Партийная верхушка не очень любила, когда кто-то неудобный вопрос или ответ себе позволял, поэтому часто, когда на заседаниях Политбюро кто-то предложения слишком закручивал, Титаренко спрашивал: «Это тебя Кравчук надоумил?».
– Это правда, что когда началась перестройка, Щербицкий спросил у вас: «Леонид Макарович, скажи, какой дурак это слово придумал?»?

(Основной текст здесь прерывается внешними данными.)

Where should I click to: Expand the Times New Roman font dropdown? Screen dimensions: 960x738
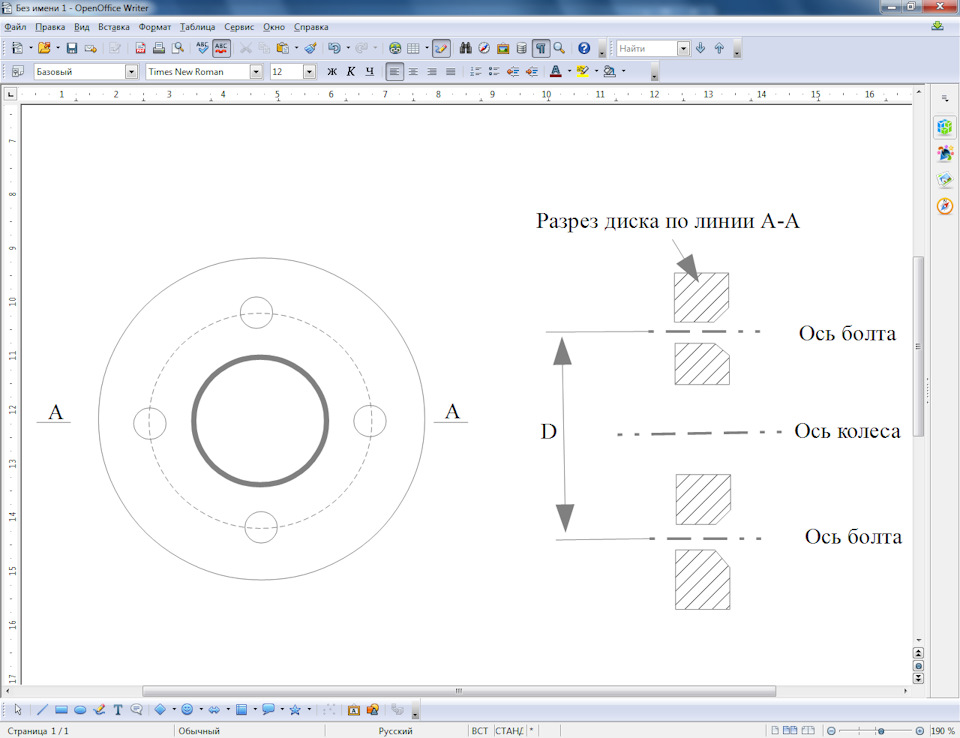pos(256,72)
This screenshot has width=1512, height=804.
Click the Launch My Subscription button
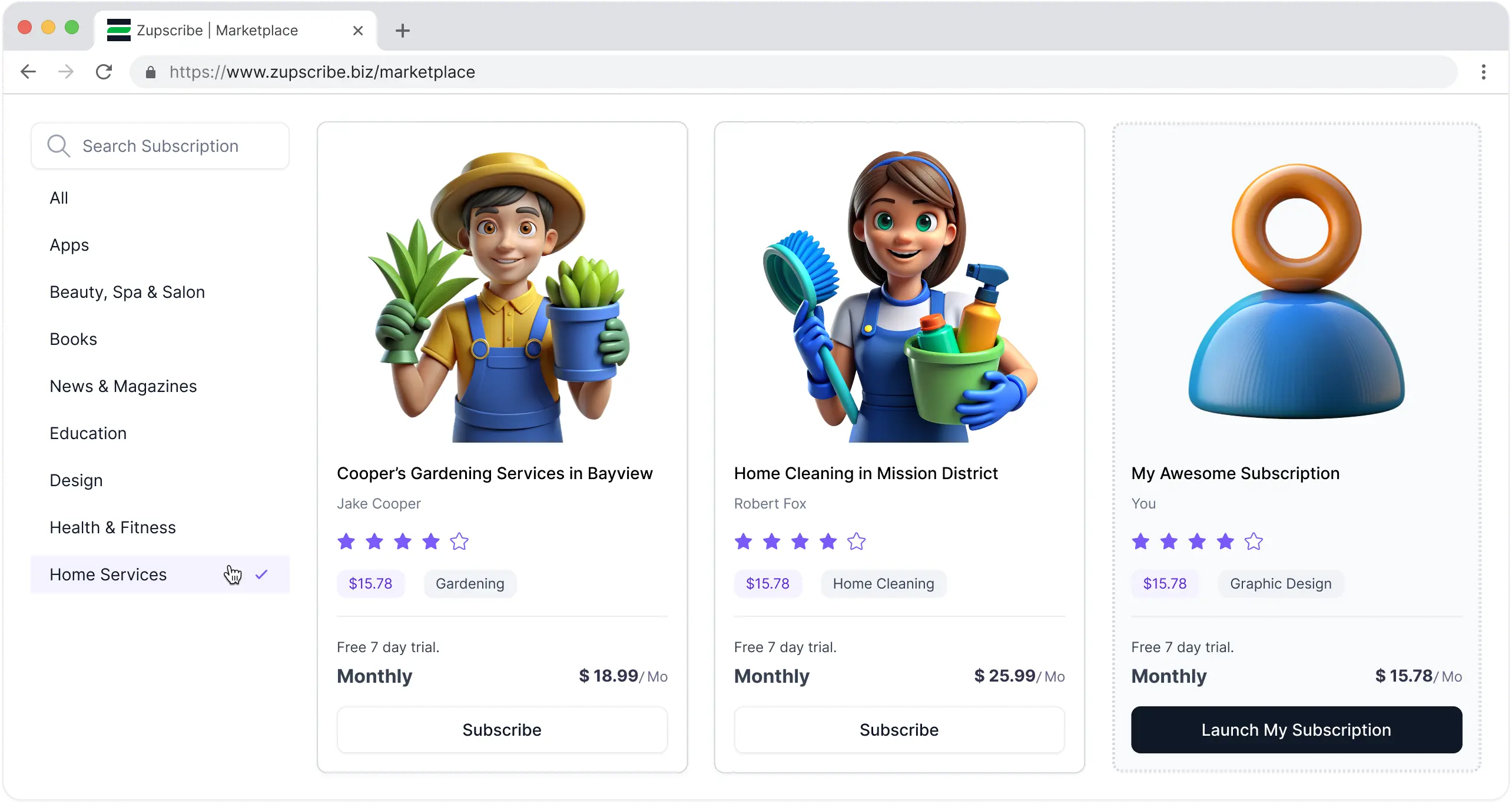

– Да так и было. Тогда ведь что произошло? На апрельском пленуме, где Горбачева Генеральным секретарем ЦК КПСС вместо умершего Черненко избрали и решение о начале перестройки принимали, Щербицкого не было.
– Это 1985 же год...
– Правильно, но он в США находился – делегацию какую-то возглавлял, а как только приехал, нужно было сразу пленум ЦК Компартии Украины проводить. Таков был порядок: вся партия быстренько решения пленума ЦК КПСС на местах поддерживала...
– ...в едином порыве...
– Единогласно! – и мы уже проект доклада для Щербицкого составили. Начинался он абсолютно прогнозируемо, с перестройки – это же ключевое слово, направление всей работы определявшее. Там я был, Крючков, еще какие-то люди, которые материалы готовили. Щербицкий относился к этому очень внимательно, даже придирчиво, и вот он читает: «Перестройка...», смотрит на меня и спрашивает: «Слушай, а какой дурак это слово придумал?» (смеется). Я: «Горбачев». Немая сцена... Потом, когда все закончилось, он выяснять начал: «Леонид Макарович, а зачем это – у нас что, все так плохо, что перестраивать надо? Я как инженер тебе говорю: достроить значительно легче, и что мы будем менять? Улучшать можно, но не перестраивать». Вот какая философия была, и сказать, что на местах к перестройке все с пониманием отнеслись, нельзя.
Источник: «Бульвар Гордона», № 1 (453), январь 2014 г.
Примечание: Из публикуемого интервью исключены довольно обширные цитаты, сделанные Д. Гордоном из книги воспоминаний Л.М. Кравчука «Маємо те, що маємо».